Sleep Is The Enemy

*The title of this post was taken from the Danko Jones song of the same name*

When trying to solve every aspect of a weight loss journey, talking about food and exercise can become somewhat mind numbing.

Ask any five people who have succeeded at losing weight and keeping it off, you’re likely to hear five vastly different opinions.

One thing that doesn’t get hotly disputed is the importance of sleep.

As obesity rates are climbing in the nation, so are incidents of sleep apnea with correlations tying into type II diabetes. And while one could be obese without type II diabetes or respiratory obstructions during sleep, the deck continues to stack against those who have not solved the riddle of weight loss for themselves.

However, sleep isn’t just critical for those trying to lose weight. It’s a big deal for everyone.

Poor sleep patterns can affect your hormones, your ability to have a good workout, your adherence to a good diet and your overall energy levels.

Couple that with the fact that many people try to outmaneuver their poor sleep by compounding coffee with sugar and sweet treats creating a cycle of caffeine and a sugar buzz to keep them alert throughout the day.

Then you wind down for bed, physically or mentally exhausted, but with a body so cramped by the dietary indiscretions of the day that you rinse and repeat: poor sleep, poor eating, too much caffeine, etc.

If you find yourself struggling to get food in a good place or your exercise to a point where you can measure your progress consistently, you may have to start looking at your sleep habits.

Thinking back to my podcasts with my buddies Ian Dunican (Episode #35) and Dr. Spencer Nadolsky (Episode #13), good sleep isn’t a trivial factor in your health, it’s an essential one.

Some added tips:

-Use your bedroom for sleeping and intimacy (not office work and television.)

-Stop looking at portable electronics at least 30 minutes before going to sleep.

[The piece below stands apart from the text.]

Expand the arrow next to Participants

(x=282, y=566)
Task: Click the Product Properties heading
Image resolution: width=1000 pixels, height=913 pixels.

-Get your bedroom as dark and quiet as possible.

-Minimize alcohol consumption in the evening (which can help you fall asleep but will generally have you up in the middle of the night to go to the bathroom.)

-Aim for 6-8 hours of solid, restful sleep.

And if you’re one of those who thinks “sleep is the enemy” or “I’ll sleep when I’m dead”, you may be further behind the ball than you want to be.